Over the next two decades, the federal government let the economic interests of a private actor dictate the terms of AECL's strategy on the radioisotopes market. This was detrimental to important public policy issues such as nuclear proliferation, public health and technology policy. The inclusion of these issues, far from undermining its business, would rather have allowed Canada to maintain its leading position.

It is hardly ever mentioned that the continuation of the MAPLE project would have necessitated the conversion of the reactors targets from highly enriched uranium (HEU) to low-enriched uranium (LEU).
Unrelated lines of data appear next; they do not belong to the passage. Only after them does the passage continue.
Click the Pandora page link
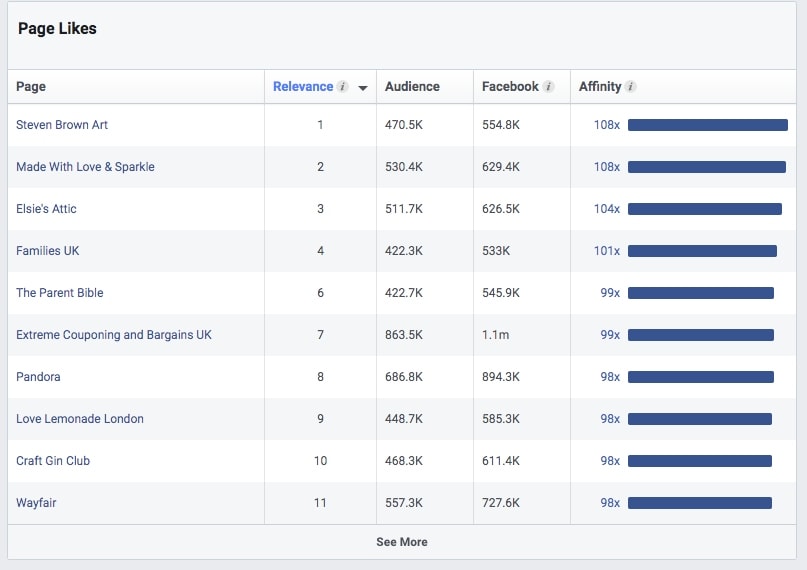807x570 pixels. click(38, 377)
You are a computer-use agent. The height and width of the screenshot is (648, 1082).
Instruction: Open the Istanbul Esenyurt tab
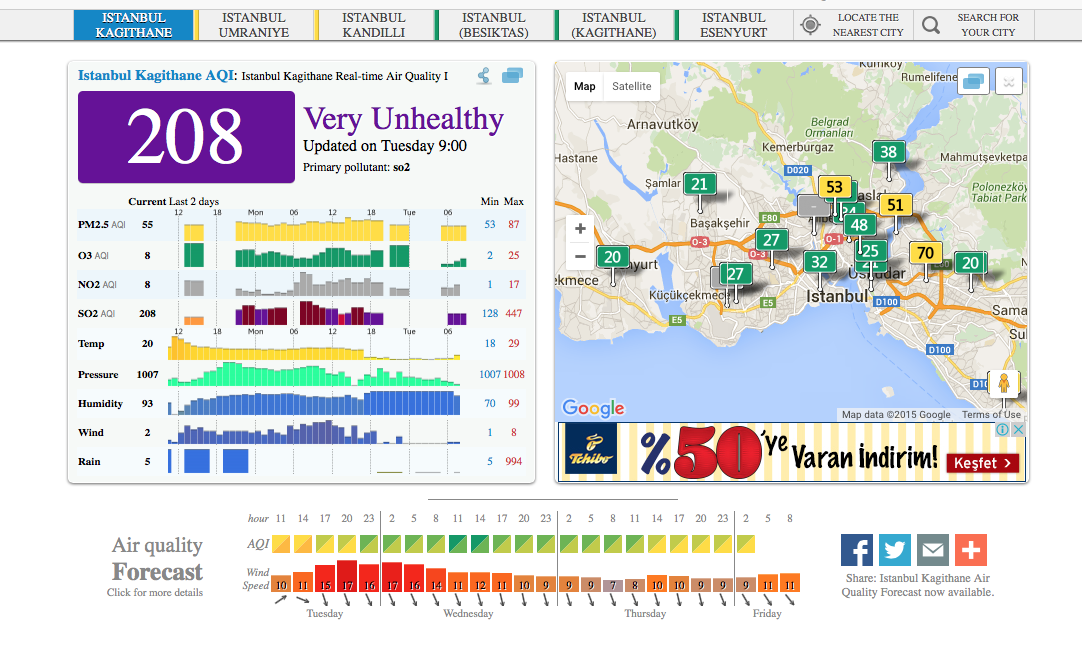pyautogui.click(x=733, y=25)
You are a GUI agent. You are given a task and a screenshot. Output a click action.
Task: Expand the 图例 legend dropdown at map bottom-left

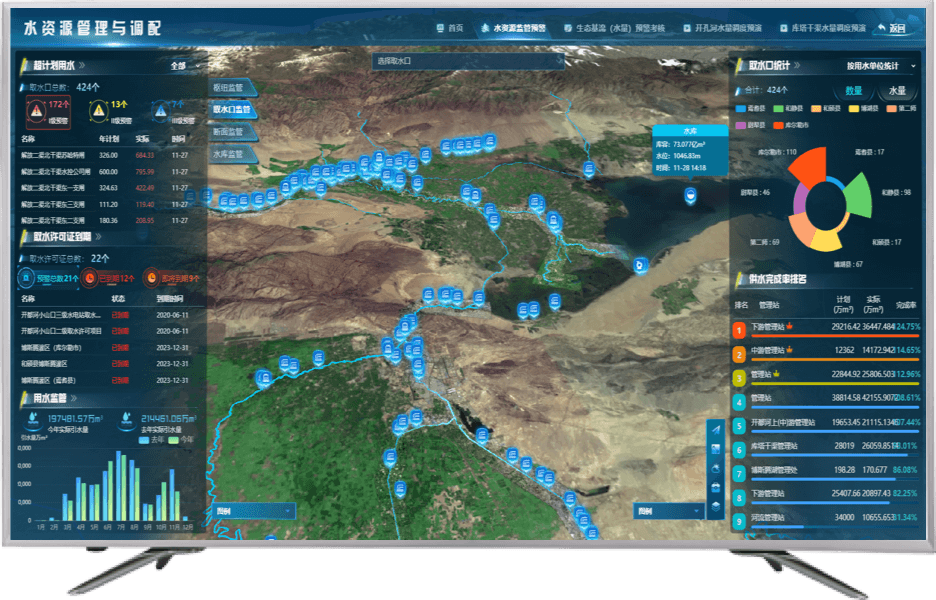tap(254, 511)
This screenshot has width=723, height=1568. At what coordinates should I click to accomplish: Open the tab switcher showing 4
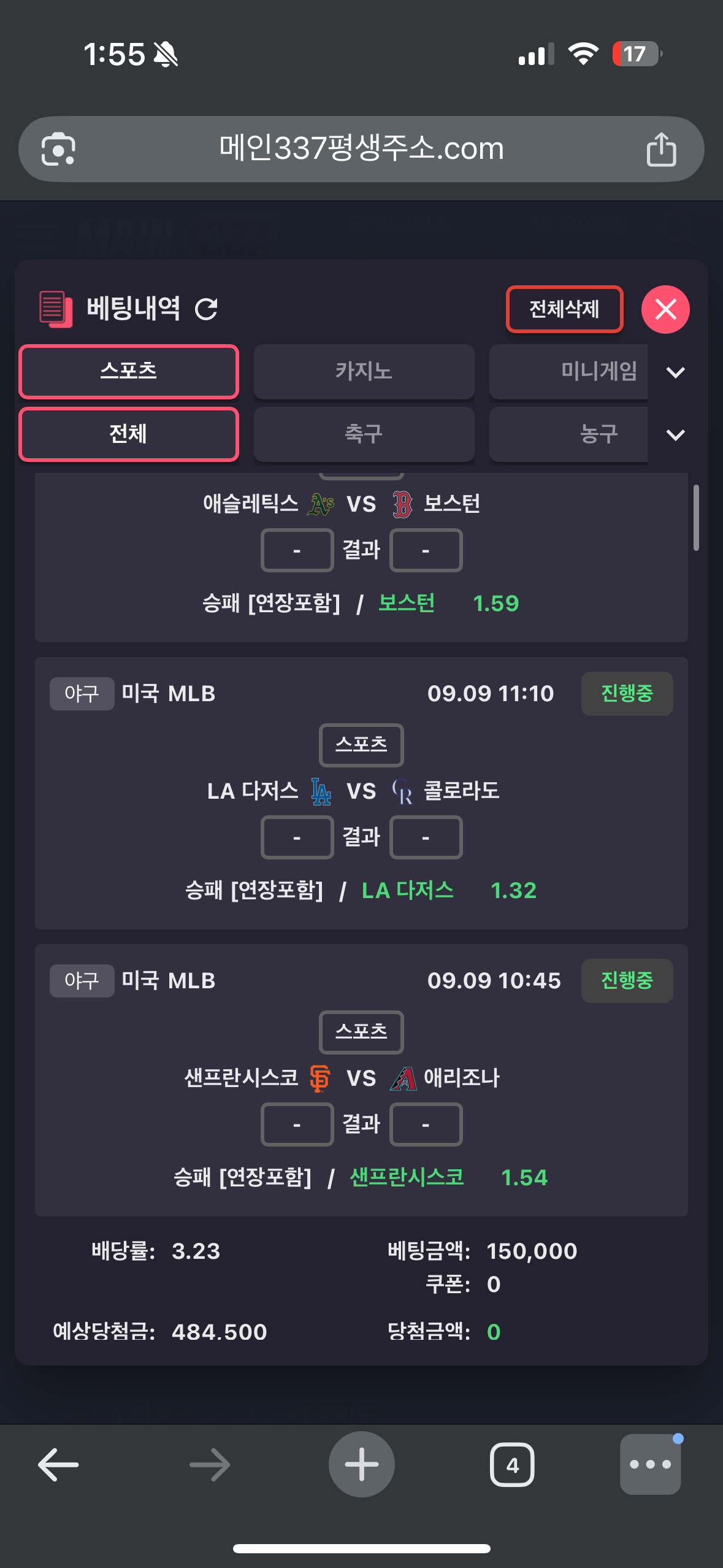(x=512, y=1465)
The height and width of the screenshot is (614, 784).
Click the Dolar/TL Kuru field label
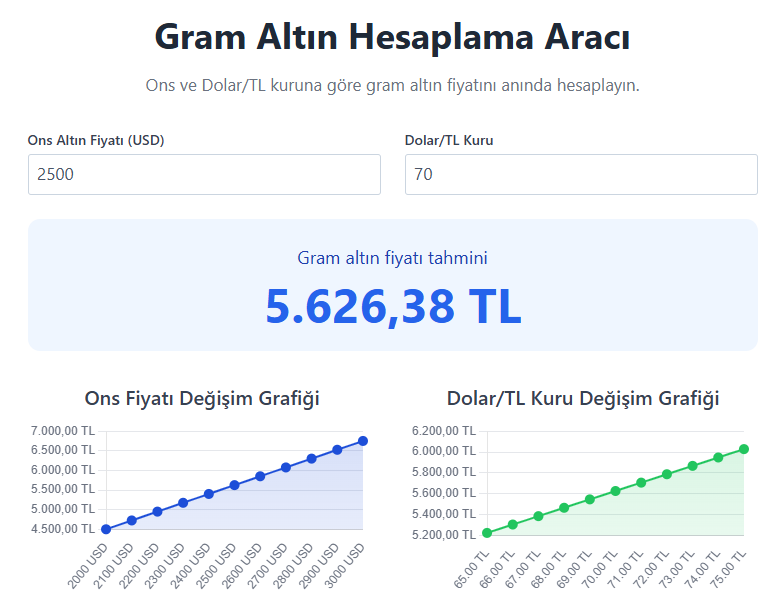(x=449, y=140)
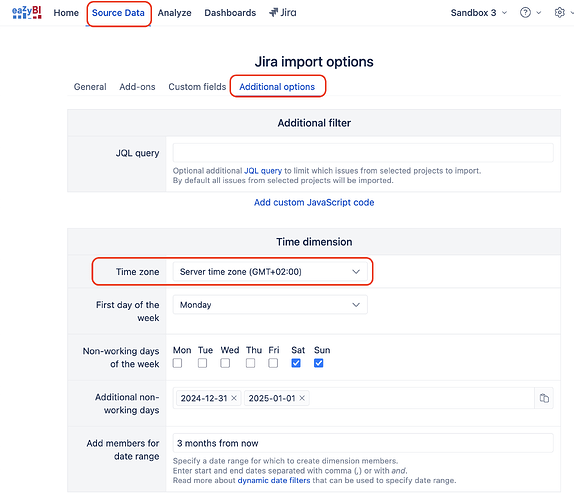This screenshot has width=574, height=500.
Task: Click into the JQL query input field
Action: [x=363, y=153]
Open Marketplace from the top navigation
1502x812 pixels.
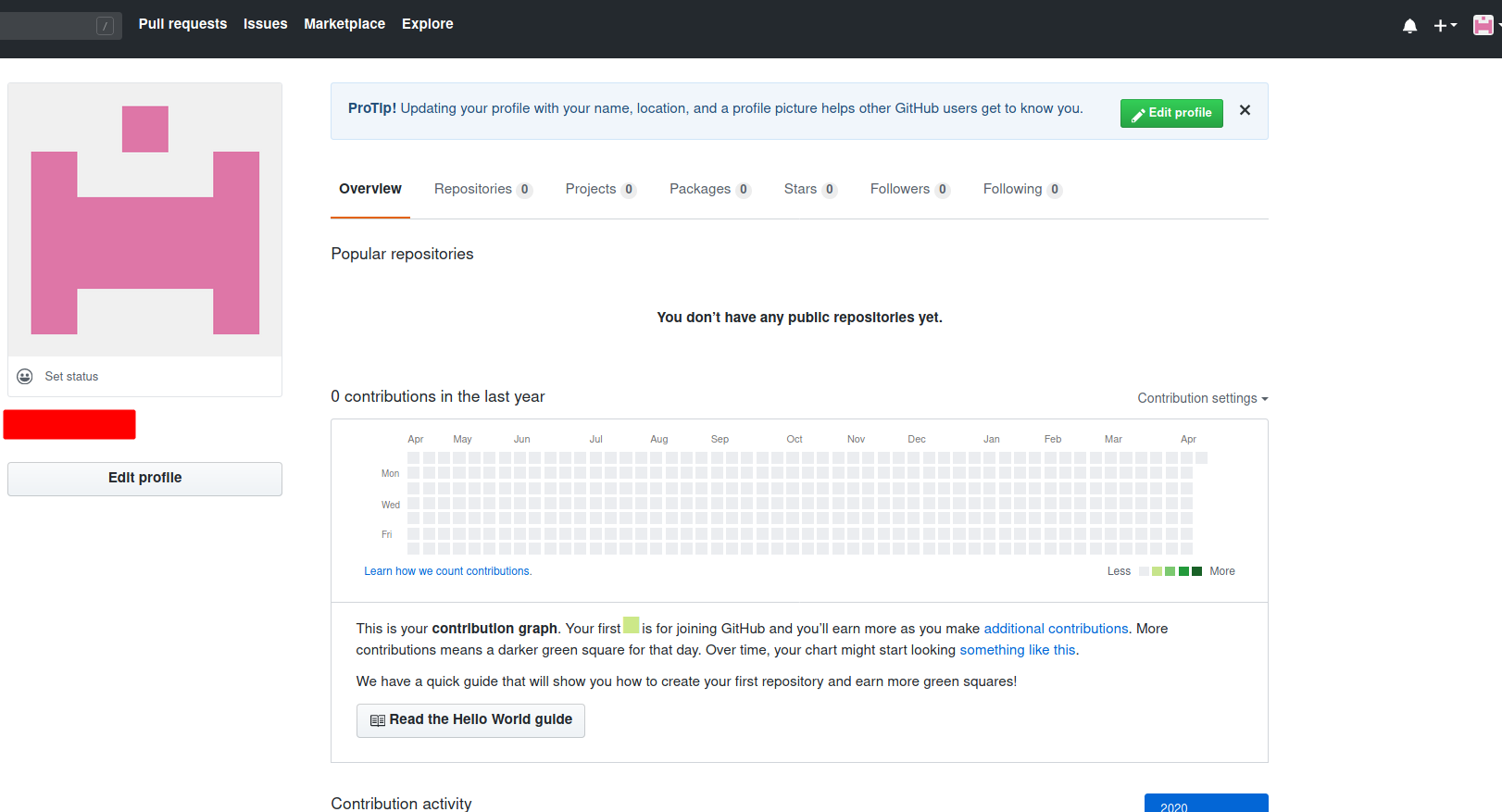[x=344, y=24]
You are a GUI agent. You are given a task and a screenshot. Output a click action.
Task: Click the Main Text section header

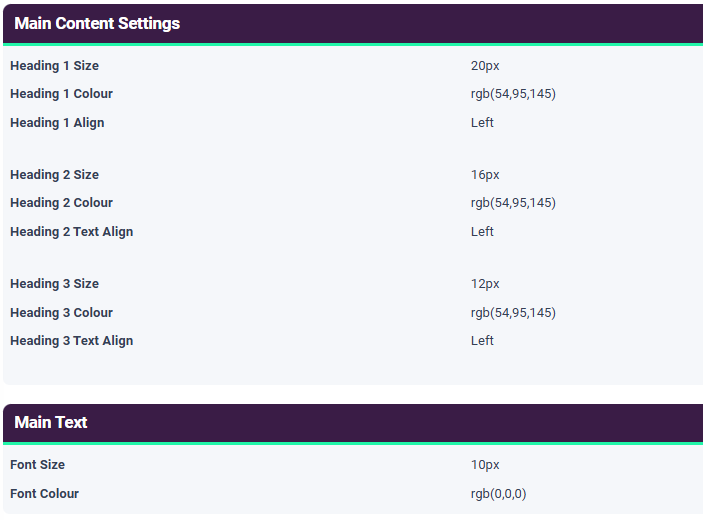pos(51,422)
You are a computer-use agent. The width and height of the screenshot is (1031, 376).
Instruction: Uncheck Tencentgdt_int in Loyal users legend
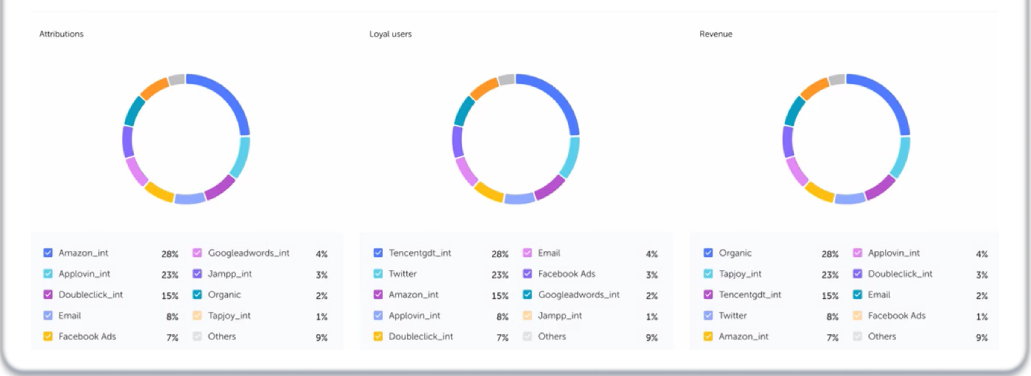[x=378, y=253]
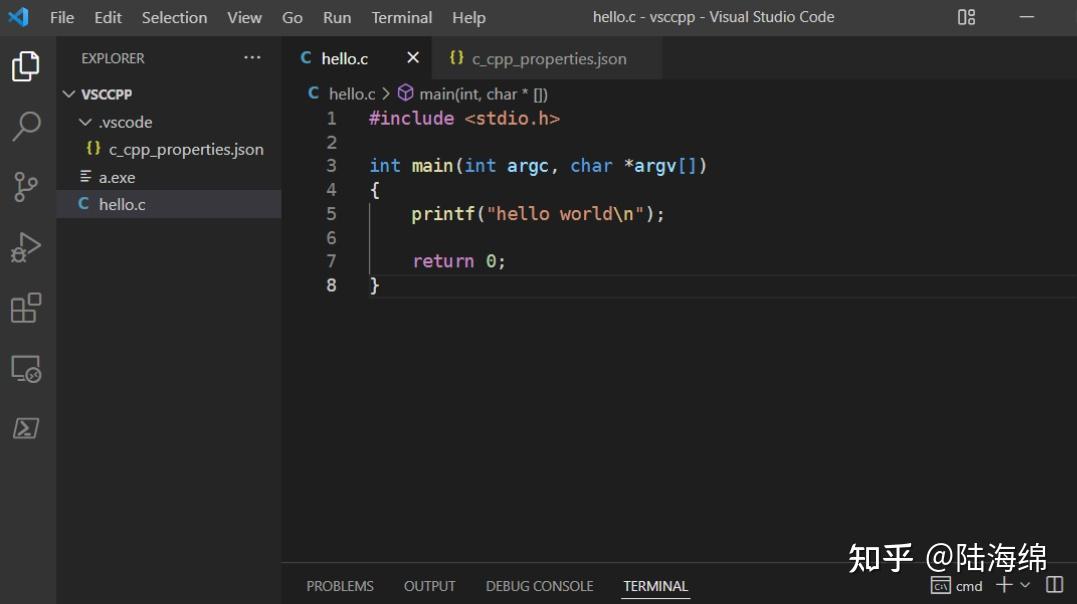Viewport: 1077px width, 604px height.
Task: Open the Search panel in the activity bar
Action: click(26, 126)
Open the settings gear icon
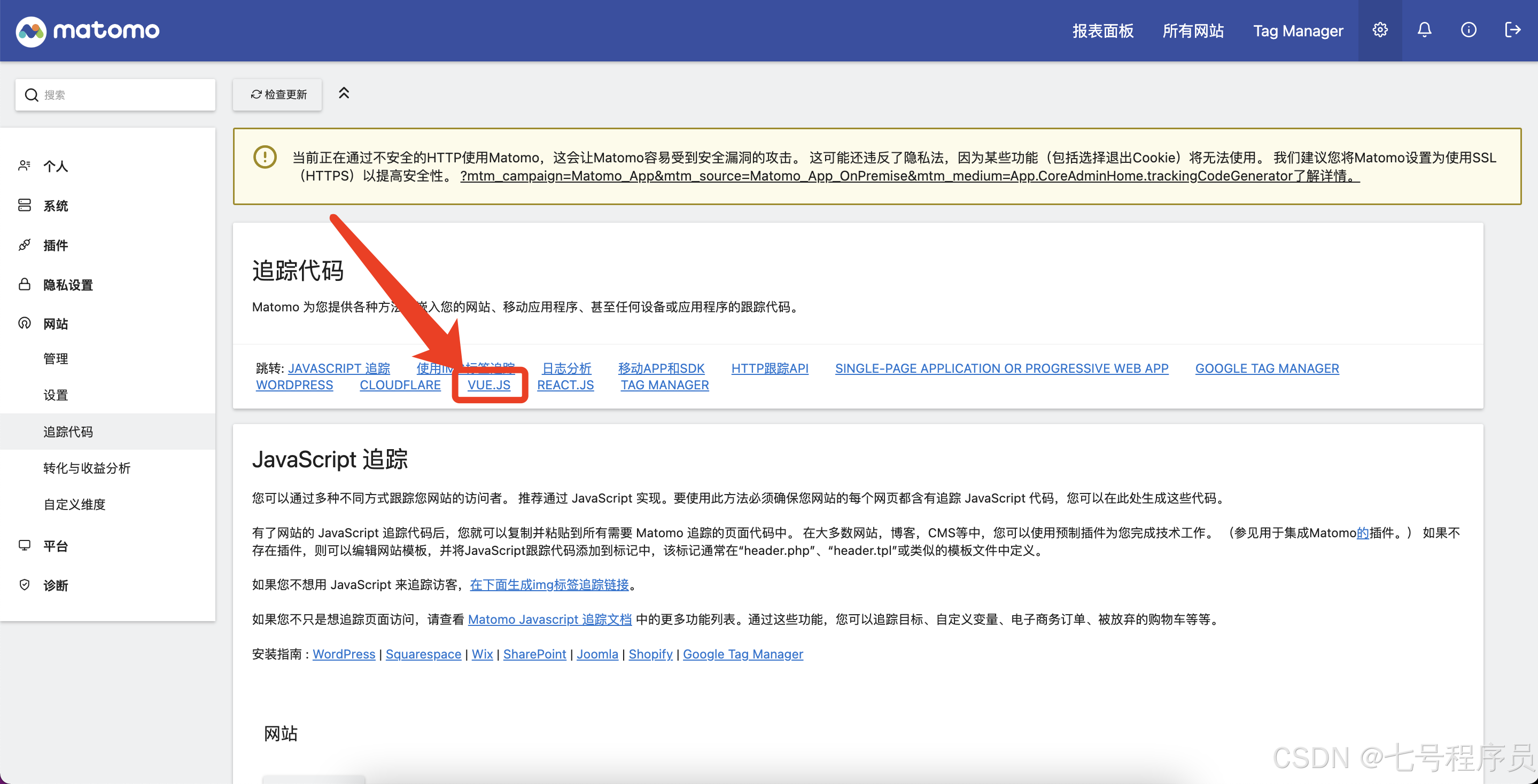This screenshot has width=1538, height=784. pos(1379,30)
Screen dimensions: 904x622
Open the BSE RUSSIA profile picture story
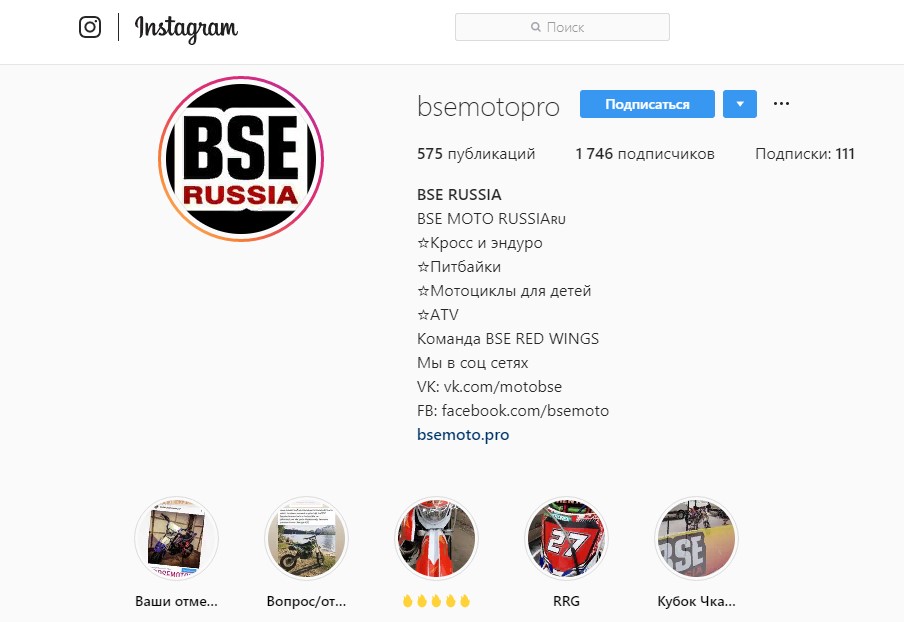241,159
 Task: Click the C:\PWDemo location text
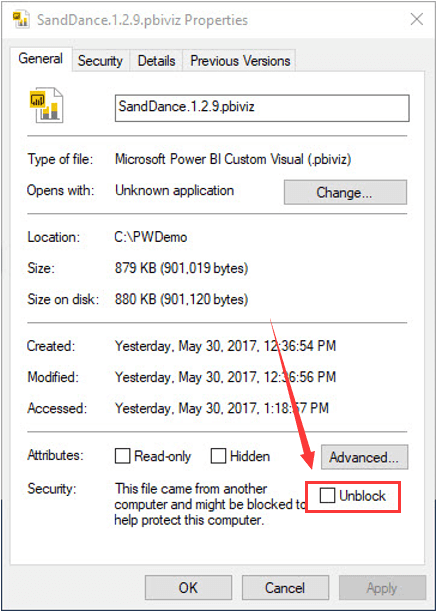point(150,237)
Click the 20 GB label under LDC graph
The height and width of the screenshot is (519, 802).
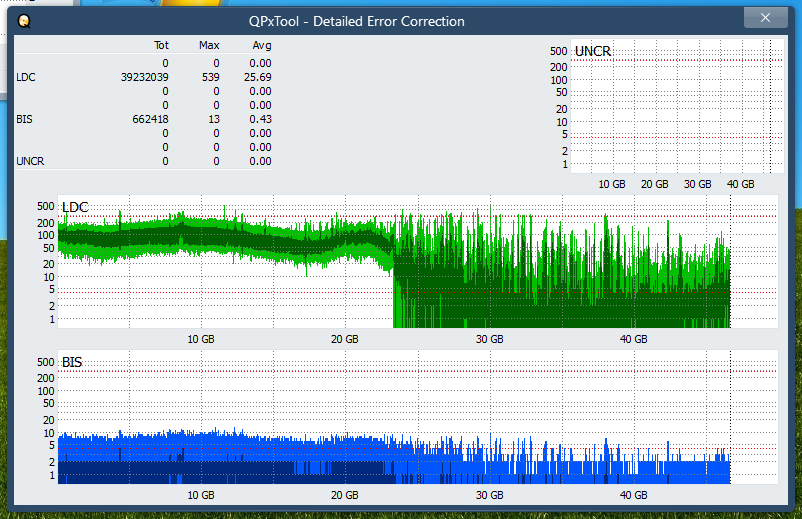[x=344, y=339]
This design change would have added additional costs and risk to a project that already had its share of uncertainty. Since 1999, as part of its nuclear non-proliferation policy, the US government made its HEU exports to Canada conditional to a commitment from AECL and Nordion to convert the MAPLE targets to LEU. As early as 1990, AECL had promised to convert its HEU targets in anticipation of the commissioning of the MAPLE-X reactor, but the project was halted in 1993 for lack of funding.

Three years later, when the MAPLE project was reactivated in haste, Nordion's economic interests had priority: using LEU would have slowed down the project, was more expensive and thus less profitable in the short term. Rather, Nordion chose to find means of extending the conversion deadline by lobbying US congressional reps and setting up a feasibility study that convinced the US government to continue allowing HEU exports to Canada.

Had they remained public, Mo-99 profits could have been invested in the development of Tc-99m, non-reactor based production techniques, especially using cyclotrons. The government finally decided to do so in 2013 after an extended NRU outage revealed the fragility of the Mo-99 world supply chain and caused a stir in the medical community. Of lesser production capacity than nuclear reactors, cyclotrons would still have filled the Canadian demand, given that NRU's bulk production is intended mainly for export.

With the TRIUMF laboratory cyclotron, which has produced medical isotopes since 1982, Canada had a unique tool to undertake such an R&D program. Based in Vancouver, TRIUMF announced in January 2015 that it had succeeded in developing a method for producing enough Tc-99m to supply the population of British Columbia. This is important insofar as the radioactive waste-free production techniques of Tc-99m will gain increasing importance in the future.

The most fundamental mistake made by the government with the privatization of the RCC was its failure to understand that the isotopes business owed its profitability to its organic link with the rest of Canada's nuclear program. The Mo-99 selling prices never incorporated the costs of the NRU's operation, maintenance and long-term management of radioactive waste, since these were included in the R&D expenses on the CANDU program.

In the same vein, the absurdity of the MAPLE project lay in the fact that its two reactors were being exclusively devoted to the production of medical radioisotopes. By basing the Mo-99 prices on those of the pre-privatized era, by leaving the bulk of the sale profits to Nordion and by accepting to assume most of the NRU's and MAPLE's operational costs, AECL was involved in a partnership economically doomed to failure.

This sad story shows paradoxically that, by focusing on medium- and long-term strategic issues and not on short-term revenues, the government could have maintained AECL's leading position in the world radioisotope market.

Mahdi Khelfaoui is completing a PhD thesis in Science, Technology and Society on the transformation of the Canadian radioisotopes industry. He worked formerly as a nuclear safety analyst for AECL.